Hi, everyone. I’m creating some microservices and I’d like to use KSQLDB.

I plan to have more than one instance of each service where I will materialize some views.

I’ve seen that is possible to split/partition this materialized views contents accross these instances, like said in this confluent article:

To allow users to GET any order, the Orders Service creates a queryable materialized view (‘Orders View’, using a state store in each instance of the service, so any Order can be requested historically. Note also that the Orders Service is partitioned over three nodes, so GET requests must be routed to the correct node to get a certain key.
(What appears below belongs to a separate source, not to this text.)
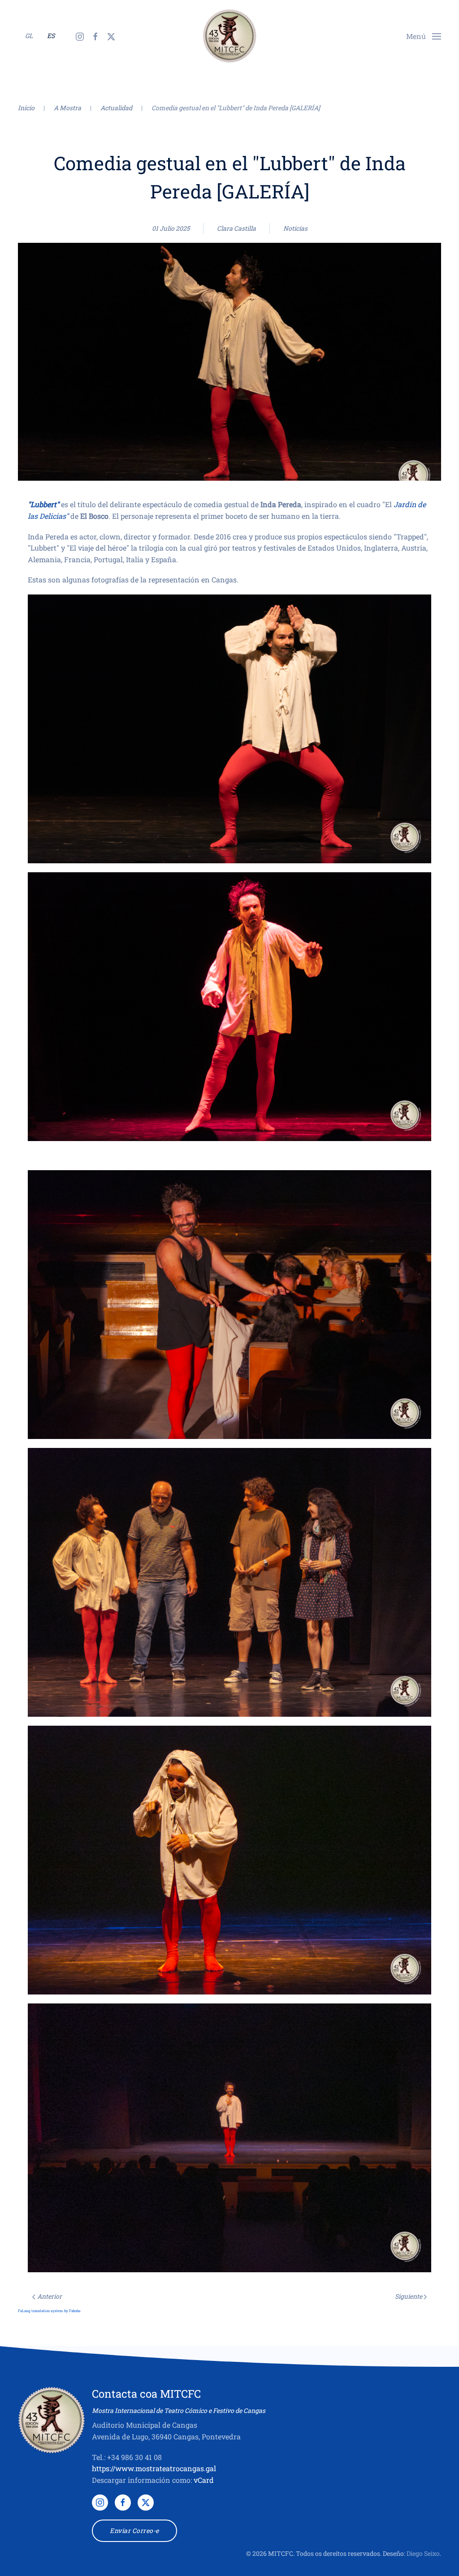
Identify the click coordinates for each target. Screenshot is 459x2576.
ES (51, 35)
This is handled automatically using the [nteractive Queries to expose the HTTP endpoint. (Alternatively, we could also implement this view with an external database, via Kafka Connect.)

I’ve done some tests and I created a KSQLDB cluster by setting the same ‘KSQL_KSQL_SERVICE_ID’ (I’m using Docker) for both, also making sure one can talk to other (this is important for perform pull queries, for example). I also make sure my topic has more than one partition.
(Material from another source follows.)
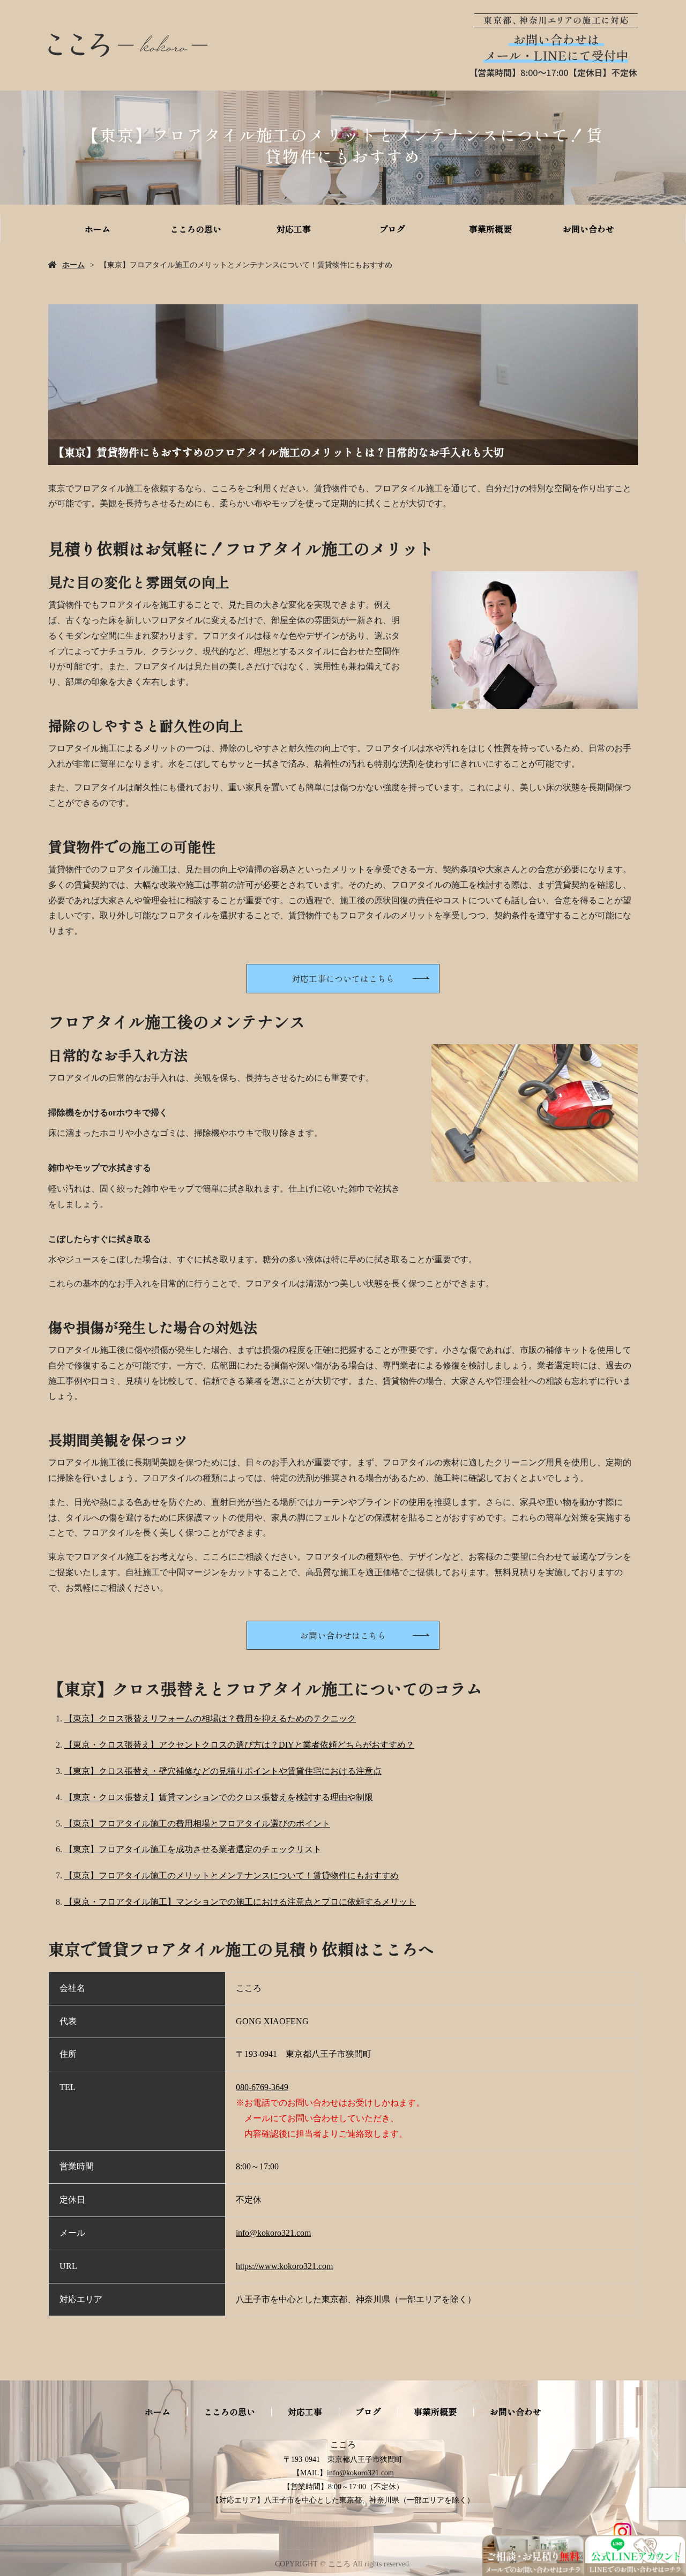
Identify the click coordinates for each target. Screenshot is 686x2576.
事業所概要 (490, 228)
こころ (343, 2444)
The problem is: it seems that when materializing a view each instance holds a full copy of the dataset, because I can pull querie any record from any instance.

I’d appreciate any help.

Cheers;

If you point to any ksqlDB server to issue a pull query, if it does not host certain record, it will forward the request to the other server automatically to answer the query.

The quote refers to Kafka Streams, not ksqlDB. Kafka Streams does not have such a routing layer.

Cf. https://www.confluent.io/blog/ksqldb-pull-queries-high-availability/

1 Like

This topic was automatically closed 7 days after the last reply. New replies are no longer allowed.